Kepala Biro Humas dan Protokol Sekretariat Utama BNN, Sulistyo Pudjo, menilai kecil kemungkinan pengedar narkoba mampu merekayasa tawuran sebagai modusnya untuk mengelabui aparat. "BNN perlu melihat dasar dari dugaan modus itu, apakah ada penelitiannya atau tidak," kata Sulistyo, Kamis 4 September 2019.
Menurut dia, dugaan modus pengedar narkoba mengelabui aparat dengan merekayasa kejadian tawuran antarwarga seperti yang kerap terjadi di Manggarai belum dikaji secara kualitatif maupun kuantitatif.

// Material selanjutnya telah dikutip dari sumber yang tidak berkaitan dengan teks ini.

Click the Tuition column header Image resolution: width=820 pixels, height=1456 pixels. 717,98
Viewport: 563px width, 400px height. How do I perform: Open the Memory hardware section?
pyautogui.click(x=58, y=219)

BNN, kata dia, belum pernah mengendus modus tersebut.
Lagian, Sulistyo menambahkan, pasar narkoba dengan konsumen di lingkungan perkampungan biasanya hanya melibatkan barang bukti berskala kecil. "Paling masuk segram, sepuluh gram, satu ons dan lainnya."
Modus yang lebih memungkinkan, kata Sulistyo, adalah pelaku tawuran lekat dengan konsumen penyalahgunaan narkoba, khususnya jenis narkoba yang mengandung analgesik penghilang rasa sakit. Jenis narkoba ini disebutnya kerap disalahgunakan untuk perkelahian antarkampung.
"Pelaku tawuran bisa jadi pasar karena mereka jadi lebih berani, logika menurun saat berhadapan dengan musuh," katanya.
Sebelumnya, psikolog dan ahli forensik Reza Indragiri menyebut tawuran Manggarai dipicu rekayasa pengedar narkoba untuk mengelabui perhatian aparat maupun masyarakat sekitar. Reza mengaku menerima info tersebut dari seorang yang pernah terlibat tawuran di Manggarai.
"Tawuran dan serbaneka kekisruhan yang terjadi di jazirah Manggarai-Pasar Rumput adalah rekayasa terencana untuk memberi jalan narkoba untuk masuk. Semacam pengalih perhatian warga, mungkin juga aparat," ujar Reza.